Un bras droit de l'opposant, Leonid Volkov, a indiqué à qu'aucune demande d'autorisation ne sera déposée, les russes ayant "un droit constitutionnel" de manifester. Des rassemblements sont prévus dans de nombreuses agglomérations, de Moscou et Saint-Pétersbourg à l'Ouest, à Khabarovsk en Extrême-Orient en passant par Ekaterinbourg dans l'Oural.

Risque d'arrestations

Les manifestations non autorisées de l'opposition conduisent bien souvent à une répression brutale et à de très nombreuses interpellations. Lundi soir, au moins 73 personnes ont été arrêtées lors d'actions de soutien improvisées, selon l'ONG spécialisée OVD-Info.

Sur Telegram, la politologue Tatiana Stanovaïa a estimé que les manifestations annoncées "ne seront peut-être pas très importantes en terme de nombre, mais qu'elles seront visibles et ne faibliraient pas rapidement".

M. Navalny est depuis longtemps dans le collimateur des autorités russes. Il s'est rendu célèbre avec des enquêtes publiées en ligne sur la corruption des élites et de l'entourage de Vladimir Poutine. Sa notoriété reste néanmoins limitée hors des centres urbains les plus importants et auprès des générations les moins connectées.

Empoisonnement contesté

Sur le plan politique, il préparait aussi avant son empoisonnement une campagne active en vue des législatives de septembre 2021, sur fond d'érosion de la popularité du parti du Kremlin, Russie unie.

Trois laboratoires européens ont conclu que l'opposant a été empoisonné par un agent neurotoxique militaire de Novitchok, développé à l'époque soviétique. Moscou a rejeté ces conclusions et dénoncé un complot, affirmant que ses scientifiques n'ont découvert aucun poison dans l'organisme de l'opposant.

Depuis son retour en Russie, M. Navalny est sous la menace de procédures judiciaires qui pourraient aboutir à des peines d'emprisonnement de plusieurs années. Il doit être jugé dès mercredi pour diffamation d'un ancien combattant de la Seconde Guerre mondiale.

Il est accusé d'avoir diffusé des informations "mensongères" et "injurieuses" à l'égard de cet ancien combattant qui avait exprimé à la télévision son soutien au référendum constitutionnel de l'été renforçant les pouvoirs du président Vladimir Poutine.

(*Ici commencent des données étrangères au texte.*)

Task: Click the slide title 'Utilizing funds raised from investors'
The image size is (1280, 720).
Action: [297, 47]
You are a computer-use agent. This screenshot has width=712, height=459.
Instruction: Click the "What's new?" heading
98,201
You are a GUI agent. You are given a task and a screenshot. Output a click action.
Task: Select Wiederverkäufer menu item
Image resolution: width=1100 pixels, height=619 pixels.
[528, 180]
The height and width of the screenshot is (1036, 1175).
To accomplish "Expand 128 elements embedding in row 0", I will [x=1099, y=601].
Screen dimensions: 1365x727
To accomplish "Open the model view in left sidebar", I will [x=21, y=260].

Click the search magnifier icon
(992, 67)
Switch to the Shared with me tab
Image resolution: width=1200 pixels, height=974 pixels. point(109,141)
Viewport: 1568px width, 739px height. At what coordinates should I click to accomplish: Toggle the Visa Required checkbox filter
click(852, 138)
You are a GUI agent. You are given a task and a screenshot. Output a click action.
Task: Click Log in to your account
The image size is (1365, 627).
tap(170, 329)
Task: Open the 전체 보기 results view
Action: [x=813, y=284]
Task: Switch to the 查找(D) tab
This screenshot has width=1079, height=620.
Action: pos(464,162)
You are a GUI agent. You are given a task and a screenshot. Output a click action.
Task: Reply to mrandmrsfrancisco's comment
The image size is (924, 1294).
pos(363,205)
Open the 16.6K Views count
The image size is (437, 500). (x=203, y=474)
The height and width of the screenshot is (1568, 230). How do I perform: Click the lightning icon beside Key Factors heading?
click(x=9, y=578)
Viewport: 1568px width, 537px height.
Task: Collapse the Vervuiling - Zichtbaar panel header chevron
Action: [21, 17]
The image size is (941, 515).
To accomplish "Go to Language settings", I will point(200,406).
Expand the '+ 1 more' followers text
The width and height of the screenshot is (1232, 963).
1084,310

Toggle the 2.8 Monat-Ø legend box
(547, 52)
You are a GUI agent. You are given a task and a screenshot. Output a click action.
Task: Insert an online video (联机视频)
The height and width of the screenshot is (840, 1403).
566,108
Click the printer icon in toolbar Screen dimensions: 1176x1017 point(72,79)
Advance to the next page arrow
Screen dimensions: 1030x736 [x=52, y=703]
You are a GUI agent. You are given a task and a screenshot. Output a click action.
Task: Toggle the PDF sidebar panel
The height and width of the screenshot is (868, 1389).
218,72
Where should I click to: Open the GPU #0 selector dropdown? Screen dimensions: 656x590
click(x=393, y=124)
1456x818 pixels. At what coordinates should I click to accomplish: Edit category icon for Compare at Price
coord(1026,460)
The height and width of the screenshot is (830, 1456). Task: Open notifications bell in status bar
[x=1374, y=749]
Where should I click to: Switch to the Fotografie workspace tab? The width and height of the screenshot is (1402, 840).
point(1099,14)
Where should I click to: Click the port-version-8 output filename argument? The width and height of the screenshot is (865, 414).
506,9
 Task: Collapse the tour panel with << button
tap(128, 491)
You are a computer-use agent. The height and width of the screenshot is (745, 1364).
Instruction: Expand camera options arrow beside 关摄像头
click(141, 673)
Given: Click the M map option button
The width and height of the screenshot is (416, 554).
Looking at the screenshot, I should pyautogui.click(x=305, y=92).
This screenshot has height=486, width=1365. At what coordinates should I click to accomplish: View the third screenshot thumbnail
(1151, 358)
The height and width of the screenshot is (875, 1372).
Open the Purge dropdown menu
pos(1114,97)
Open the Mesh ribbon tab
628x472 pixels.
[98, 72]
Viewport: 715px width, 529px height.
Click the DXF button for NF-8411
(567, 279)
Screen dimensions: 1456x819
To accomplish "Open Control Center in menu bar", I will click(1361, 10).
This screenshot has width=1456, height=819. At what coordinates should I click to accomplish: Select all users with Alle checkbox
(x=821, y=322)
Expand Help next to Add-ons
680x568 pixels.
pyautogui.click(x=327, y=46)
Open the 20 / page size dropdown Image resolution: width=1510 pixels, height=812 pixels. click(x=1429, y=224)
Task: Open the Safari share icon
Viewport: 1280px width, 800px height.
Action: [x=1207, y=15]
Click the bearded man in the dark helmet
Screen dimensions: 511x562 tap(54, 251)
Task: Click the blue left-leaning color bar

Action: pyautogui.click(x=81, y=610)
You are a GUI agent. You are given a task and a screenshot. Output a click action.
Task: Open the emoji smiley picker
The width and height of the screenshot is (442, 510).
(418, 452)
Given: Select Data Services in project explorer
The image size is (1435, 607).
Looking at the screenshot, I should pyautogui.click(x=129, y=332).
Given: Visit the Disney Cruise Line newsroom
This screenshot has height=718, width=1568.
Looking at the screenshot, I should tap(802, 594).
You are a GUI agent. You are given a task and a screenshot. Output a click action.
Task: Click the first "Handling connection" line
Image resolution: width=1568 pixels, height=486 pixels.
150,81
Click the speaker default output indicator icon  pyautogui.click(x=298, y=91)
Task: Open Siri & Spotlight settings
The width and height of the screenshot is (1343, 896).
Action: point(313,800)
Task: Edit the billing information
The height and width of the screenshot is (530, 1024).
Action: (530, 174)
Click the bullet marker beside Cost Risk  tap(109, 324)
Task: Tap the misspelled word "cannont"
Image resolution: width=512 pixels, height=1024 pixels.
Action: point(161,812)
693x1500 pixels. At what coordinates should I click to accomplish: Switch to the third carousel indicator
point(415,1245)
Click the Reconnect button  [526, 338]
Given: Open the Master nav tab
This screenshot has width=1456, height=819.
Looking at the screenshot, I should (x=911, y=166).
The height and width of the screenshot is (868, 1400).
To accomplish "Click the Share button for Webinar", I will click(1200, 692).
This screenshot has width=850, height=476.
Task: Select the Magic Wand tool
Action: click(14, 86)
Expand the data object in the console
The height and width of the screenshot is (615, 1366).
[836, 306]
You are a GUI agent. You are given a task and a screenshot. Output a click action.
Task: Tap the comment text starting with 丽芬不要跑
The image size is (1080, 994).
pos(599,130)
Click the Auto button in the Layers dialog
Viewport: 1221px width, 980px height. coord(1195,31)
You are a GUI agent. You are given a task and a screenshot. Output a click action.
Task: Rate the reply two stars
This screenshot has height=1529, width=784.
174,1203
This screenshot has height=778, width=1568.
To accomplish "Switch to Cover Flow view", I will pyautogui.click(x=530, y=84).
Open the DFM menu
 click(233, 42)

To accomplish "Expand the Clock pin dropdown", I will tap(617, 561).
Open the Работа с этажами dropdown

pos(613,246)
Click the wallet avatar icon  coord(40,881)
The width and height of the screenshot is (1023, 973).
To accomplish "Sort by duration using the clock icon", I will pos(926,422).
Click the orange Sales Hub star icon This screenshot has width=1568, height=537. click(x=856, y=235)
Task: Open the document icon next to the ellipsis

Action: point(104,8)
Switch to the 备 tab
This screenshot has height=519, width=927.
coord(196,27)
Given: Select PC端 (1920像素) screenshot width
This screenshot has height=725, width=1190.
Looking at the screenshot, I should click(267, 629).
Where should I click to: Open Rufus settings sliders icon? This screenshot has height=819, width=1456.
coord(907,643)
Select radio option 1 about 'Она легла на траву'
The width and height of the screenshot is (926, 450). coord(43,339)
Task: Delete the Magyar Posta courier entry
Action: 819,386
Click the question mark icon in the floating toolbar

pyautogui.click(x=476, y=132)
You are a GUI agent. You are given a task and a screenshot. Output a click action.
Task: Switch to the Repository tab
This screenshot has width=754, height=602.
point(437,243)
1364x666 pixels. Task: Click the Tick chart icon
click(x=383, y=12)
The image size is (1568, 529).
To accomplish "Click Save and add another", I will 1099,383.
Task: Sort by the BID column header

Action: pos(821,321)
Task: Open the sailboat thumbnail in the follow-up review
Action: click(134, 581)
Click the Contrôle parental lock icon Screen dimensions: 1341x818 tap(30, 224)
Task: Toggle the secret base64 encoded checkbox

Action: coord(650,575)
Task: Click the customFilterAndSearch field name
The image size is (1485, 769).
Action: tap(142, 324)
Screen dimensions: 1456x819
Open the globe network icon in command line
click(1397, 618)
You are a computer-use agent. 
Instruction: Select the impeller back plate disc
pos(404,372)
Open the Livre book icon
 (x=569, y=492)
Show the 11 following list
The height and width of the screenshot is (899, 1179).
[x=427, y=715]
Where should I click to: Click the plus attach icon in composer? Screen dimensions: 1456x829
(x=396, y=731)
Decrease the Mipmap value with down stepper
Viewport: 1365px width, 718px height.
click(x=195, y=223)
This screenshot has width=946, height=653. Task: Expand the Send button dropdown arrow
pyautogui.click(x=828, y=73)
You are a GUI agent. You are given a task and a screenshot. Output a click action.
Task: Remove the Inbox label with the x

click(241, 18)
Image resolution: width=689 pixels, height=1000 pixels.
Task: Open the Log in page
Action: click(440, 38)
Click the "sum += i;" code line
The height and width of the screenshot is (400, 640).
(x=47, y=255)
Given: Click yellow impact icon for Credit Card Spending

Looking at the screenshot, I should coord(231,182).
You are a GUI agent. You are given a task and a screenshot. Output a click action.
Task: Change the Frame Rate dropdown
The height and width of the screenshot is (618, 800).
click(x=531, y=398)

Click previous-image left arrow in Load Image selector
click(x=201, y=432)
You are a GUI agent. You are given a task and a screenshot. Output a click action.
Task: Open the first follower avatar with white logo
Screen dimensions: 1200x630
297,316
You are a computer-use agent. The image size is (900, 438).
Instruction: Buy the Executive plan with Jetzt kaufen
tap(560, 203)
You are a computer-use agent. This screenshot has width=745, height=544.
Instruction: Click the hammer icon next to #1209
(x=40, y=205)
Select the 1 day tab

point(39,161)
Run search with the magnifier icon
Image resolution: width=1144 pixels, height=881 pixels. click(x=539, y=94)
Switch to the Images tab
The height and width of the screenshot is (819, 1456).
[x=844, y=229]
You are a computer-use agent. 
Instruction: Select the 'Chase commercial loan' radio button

Mais il a surtout un autre rendez-vous judiciaire clé. Le 2 février, un tribunal se penchera sur la révocation d'un sursis auquel l'opposant avait été condamné, ouvrant la voie à la possibilité qu'il effectue une partie d'une peine de trois ans et demi de prison, à laquelle il avait été condamnée en 2014.

Alexeï Navalny est également visé depuis fin décembre par une enquête pour "fraudes à grande échelle", un délit passible de dix ans d'emprisonnement. L'intéressé juge ces affaires politiques.

Il est détenu depuis lundi soir au centre de Matrosskaïa Tichina, prison célèbre de Moscou dans laquelle a notamment été emprisonné l'oligarque devenu ennemi juré du Kremlin, Mikhaïl Khodorkovski.